===== Given records =====

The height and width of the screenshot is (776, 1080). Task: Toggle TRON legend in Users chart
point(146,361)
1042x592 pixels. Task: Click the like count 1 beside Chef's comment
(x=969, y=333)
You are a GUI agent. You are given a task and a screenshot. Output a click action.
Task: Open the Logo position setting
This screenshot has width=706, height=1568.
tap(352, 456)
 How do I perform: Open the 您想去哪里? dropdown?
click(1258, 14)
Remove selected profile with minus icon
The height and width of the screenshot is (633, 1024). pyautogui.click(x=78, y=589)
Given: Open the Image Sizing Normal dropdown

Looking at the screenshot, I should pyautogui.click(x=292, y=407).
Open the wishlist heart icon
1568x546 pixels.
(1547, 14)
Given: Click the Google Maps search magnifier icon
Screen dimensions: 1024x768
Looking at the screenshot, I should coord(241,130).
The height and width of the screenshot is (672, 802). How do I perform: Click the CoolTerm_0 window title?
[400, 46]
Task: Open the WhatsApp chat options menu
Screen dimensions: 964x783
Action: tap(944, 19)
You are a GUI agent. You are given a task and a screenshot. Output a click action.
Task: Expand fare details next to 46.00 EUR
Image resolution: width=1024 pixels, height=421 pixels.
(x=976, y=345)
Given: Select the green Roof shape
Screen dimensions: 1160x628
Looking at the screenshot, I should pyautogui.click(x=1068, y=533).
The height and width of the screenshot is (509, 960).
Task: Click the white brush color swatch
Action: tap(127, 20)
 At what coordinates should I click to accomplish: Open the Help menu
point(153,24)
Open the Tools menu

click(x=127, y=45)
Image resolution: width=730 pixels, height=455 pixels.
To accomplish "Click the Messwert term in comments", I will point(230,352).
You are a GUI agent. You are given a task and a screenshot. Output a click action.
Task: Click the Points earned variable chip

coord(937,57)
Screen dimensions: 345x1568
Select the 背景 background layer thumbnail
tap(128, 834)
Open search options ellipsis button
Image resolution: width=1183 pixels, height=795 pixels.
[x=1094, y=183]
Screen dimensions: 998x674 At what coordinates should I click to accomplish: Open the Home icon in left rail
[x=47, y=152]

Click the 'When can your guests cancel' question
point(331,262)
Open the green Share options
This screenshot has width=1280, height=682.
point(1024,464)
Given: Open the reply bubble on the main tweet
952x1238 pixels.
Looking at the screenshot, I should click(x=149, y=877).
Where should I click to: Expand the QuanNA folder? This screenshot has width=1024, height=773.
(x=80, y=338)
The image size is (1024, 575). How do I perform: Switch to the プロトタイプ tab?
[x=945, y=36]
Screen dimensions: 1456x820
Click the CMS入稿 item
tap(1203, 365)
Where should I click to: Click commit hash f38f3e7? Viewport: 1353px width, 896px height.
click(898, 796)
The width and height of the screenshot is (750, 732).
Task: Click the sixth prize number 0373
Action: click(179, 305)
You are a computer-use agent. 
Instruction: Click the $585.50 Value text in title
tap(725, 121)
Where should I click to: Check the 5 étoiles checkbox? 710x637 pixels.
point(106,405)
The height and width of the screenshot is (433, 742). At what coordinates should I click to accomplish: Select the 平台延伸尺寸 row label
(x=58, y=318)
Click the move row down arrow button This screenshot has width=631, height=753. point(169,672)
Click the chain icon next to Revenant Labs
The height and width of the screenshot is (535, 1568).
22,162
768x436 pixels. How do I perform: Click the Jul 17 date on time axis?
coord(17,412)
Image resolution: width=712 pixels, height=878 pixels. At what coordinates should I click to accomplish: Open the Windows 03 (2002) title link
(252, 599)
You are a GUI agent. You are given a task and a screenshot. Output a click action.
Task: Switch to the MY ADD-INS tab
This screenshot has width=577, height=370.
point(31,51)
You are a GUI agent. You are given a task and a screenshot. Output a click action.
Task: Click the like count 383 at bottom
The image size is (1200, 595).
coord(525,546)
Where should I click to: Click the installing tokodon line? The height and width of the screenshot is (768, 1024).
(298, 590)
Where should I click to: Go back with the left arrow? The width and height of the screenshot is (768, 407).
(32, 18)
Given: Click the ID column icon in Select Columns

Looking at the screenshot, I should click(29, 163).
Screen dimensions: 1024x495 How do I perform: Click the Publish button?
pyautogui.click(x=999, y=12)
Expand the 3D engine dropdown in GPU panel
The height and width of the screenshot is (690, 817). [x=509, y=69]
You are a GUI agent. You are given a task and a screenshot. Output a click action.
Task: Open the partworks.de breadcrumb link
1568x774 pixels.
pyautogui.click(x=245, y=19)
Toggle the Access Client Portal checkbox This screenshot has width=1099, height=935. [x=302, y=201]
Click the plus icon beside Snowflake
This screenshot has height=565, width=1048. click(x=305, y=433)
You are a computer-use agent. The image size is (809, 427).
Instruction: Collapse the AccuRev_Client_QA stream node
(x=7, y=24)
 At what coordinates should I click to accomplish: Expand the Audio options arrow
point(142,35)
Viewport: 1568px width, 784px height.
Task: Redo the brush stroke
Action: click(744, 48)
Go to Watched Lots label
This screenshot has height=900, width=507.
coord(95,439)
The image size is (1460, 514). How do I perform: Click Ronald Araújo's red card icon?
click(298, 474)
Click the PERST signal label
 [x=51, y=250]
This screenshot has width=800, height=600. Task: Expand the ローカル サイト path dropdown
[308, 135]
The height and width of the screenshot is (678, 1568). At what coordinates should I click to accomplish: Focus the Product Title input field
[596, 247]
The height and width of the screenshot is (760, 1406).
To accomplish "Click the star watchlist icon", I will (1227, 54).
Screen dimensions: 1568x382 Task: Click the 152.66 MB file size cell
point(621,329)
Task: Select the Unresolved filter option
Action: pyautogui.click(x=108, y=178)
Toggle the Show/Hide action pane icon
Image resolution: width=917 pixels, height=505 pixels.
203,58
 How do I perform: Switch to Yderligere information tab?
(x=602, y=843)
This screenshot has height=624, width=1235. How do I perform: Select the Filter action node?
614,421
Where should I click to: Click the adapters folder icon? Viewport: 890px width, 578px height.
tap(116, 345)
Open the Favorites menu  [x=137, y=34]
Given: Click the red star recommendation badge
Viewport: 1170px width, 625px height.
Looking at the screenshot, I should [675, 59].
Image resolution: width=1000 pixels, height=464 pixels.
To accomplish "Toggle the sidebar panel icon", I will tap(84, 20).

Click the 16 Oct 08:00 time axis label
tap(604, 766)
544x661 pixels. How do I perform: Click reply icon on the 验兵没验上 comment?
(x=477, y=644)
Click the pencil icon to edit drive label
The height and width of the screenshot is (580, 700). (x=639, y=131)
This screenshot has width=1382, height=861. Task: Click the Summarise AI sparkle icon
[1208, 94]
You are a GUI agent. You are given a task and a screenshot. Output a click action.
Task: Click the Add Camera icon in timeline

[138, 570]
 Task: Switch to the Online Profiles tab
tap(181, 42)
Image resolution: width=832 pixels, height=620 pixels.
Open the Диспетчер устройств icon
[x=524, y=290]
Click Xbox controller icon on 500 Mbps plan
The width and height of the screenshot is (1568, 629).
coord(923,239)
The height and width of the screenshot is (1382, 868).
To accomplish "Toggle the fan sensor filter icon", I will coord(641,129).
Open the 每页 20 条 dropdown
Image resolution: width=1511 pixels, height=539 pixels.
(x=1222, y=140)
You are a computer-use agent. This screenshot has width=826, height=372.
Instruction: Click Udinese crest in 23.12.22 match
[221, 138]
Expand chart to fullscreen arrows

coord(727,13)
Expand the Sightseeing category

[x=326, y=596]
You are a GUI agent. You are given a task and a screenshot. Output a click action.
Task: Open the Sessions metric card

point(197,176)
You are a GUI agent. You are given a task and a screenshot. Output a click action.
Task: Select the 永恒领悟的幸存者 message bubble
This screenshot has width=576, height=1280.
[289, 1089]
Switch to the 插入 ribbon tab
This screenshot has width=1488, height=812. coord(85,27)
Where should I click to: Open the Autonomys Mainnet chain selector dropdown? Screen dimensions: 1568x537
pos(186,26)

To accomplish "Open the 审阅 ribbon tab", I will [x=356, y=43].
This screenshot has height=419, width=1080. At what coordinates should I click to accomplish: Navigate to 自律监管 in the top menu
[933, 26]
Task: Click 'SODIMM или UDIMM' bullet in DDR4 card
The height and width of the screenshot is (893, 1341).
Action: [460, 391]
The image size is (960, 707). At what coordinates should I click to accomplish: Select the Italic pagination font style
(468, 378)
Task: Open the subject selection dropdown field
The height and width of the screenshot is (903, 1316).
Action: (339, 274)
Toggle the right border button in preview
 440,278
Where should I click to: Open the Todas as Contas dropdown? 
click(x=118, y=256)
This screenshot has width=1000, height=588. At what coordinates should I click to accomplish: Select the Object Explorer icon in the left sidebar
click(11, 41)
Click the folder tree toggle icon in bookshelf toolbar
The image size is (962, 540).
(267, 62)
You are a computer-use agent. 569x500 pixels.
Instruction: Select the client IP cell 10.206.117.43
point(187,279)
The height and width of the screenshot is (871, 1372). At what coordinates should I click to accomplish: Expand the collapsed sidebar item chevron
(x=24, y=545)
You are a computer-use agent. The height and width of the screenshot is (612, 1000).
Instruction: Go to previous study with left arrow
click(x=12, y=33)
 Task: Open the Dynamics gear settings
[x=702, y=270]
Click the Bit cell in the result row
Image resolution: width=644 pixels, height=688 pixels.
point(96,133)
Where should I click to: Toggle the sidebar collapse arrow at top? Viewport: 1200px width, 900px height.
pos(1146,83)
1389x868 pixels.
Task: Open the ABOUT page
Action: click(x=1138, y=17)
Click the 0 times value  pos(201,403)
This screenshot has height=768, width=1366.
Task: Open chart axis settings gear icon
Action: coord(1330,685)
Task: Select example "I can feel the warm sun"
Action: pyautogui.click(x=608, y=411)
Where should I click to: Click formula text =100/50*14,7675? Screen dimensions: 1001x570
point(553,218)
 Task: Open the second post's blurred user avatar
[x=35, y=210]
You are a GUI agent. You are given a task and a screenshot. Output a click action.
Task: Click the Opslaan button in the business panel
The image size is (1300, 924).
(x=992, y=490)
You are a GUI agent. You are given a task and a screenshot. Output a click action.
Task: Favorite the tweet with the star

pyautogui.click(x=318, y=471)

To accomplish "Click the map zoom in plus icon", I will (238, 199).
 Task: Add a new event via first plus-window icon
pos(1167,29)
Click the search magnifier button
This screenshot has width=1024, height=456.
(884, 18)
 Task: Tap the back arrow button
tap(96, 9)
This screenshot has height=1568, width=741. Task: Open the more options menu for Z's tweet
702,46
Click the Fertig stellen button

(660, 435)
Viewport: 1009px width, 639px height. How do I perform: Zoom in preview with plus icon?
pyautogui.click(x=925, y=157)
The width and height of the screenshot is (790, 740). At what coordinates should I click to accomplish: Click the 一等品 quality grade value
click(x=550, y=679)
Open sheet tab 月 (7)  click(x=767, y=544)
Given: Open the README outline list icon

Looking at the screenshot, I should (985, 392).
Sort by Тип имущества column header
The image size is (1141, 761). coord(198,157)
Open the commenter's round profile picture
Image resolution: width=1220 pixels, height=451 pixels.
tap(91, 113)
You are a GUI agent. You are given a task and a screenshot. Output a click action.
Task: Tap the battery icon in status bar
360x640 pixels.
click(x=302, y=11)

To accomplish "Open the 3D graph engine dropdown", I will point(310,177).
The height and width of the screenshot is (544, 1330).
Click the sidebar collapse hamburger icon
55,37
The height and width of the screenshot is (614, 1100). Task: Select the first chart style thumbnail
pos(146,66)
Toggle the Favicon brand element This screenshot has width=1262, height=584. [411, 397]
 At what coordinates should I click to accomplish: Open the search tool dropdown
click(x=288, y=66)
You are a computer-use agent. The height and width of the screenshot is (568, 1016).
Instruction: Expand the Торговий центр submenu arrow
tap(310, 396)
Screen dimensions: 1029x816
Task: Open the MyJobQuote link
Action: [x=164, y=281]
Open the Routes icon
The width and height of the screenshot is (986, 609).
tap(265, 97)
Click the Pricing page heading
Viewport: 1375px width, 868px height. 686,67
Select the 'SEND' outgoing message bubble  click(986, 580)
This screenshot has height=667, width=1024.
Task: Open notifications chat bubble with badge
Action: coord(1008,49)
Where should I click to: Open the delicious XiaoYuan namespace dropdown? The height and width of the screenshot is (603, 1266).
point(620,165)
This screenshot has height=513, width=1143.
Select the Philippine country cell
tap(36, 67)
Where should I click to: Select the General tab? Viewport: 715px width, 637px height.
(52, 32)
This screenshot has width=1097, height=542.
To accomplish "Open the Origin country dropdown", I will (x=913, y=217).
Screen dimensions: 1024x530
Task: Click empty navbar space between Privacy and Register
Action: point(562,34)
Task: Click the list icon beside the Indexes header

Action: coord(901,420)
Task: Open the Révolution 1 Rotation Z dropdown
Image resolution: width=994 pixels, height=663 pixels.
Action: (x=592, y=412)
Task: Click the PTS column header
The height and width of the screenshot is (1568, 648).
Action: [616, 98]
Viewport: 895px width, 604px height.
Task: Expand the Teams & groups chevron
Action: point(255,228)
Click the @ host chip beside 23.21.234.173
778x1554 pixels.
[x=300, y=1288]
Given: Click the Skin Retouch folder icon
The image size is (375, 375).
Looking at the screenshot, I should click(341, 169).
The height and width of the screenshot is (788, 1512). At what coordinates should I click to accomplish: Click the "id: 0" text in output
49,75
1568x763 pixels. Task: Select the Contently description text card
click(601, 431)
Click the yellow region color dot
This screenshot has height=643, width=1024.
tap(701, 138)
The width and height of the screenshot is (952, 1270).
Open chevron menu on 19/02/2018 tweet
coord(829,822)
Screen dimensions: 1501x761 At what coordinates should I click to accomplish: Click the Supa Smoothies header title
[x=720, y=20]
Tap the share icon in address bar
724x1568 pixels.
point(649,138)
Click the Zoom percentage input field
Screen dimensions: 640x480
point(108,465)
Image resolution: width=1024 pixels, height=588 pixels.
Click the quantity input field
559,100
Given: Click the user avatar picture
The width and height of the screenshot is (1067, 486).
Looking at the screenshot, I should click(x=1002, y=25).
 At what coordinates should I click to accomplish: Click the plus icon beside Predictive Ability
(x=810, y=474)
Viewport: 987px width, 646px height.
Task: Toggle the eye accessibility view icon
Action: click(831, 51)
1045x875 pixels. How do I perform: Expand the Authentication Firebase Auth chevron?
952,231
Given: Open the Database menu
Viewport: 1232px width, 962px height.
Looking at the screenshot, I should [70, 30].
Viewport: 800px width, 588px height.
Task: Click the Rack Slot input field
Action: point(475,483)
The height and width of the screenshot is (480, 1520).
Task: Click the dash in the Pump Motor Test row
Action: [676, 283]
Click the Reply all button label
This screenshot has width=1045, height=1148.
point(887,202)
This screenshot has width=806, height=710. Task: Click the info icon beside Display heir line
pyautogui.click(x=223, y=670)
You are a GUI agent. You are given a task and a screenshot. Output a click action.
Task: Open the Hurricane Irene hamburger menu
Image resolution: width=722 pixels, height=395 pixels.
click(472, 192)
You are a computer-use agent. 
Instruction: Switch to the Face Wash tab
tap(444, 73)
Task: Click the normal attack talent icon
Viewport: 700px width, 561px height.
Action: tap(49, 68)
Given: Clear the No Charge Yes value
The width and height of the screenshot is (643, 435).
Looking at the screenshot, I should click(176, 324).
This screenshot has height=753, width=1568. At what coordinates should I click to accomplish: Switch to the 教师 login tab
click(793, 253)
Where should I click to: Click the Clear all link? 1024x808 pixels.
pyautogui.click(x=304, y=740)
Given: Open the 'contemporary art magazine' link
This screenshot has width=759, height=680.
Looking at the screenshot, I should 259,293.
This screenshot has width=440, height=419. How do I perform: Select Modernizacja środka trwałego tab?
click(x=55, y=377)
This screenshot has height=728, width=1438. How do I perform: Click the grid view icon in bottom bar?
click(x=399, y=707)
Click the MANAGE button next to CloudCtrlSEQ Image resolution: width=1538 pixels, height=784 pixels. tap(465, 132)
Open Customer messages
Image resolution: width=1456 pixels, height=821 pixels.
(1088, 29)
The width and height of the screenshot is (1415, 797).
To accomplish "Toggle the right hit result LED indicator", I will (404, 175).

=====

> Your assignment
Word for word, repeat the data from its first line through the line with "Task: Expand fare details next to 46.00 EUR", including both of those lines and no others.

> Written solution
The height and width of the screenshot is (776, 1080). Task: Toggle TRON legend in Users chart
point(146,361)
1042x592 pixels. Task: Click the like count 1 beside Chef's comment
(x=969, y=333)
You are a GUI agent. You are given a task and a screenshot. Output a click action.
Task: Open the Logo position setting
This screenshot has width=706, height=1568.
tap(352, 456)
 How do I perform: Open the 您想去哪里? dropdown?
click(1258, 14)
Remove selected profile with minus icon
The height and width of the screenshot is (633, 1024). pyautogui.click(x=78, y=589)
Given: Open the Image Sizing Normal dropdown

Looking at the screenshot, I should pyautogui.click(x=292, y=407).
Open the wishlist heart icon
1568x546 pixels.
(1547, 14)
Given: Click the Google Maps search magnifier icon
Screen dimensions: 1024x768
Looking at the screenshot, I should coord(241,130).
The height and width of the screenshot is (672, 802). How do I perform: Click the CoolTerm_0 window title?
[400, 46]
Task: Open the WhatsApp chat options menu
Screen dimensions: 964x783
Action: tap(944, 19)
You are a GUI agent. You are given a task and a screenshot. Output a click action.
Task: Expand fare details next to 46.00 EUR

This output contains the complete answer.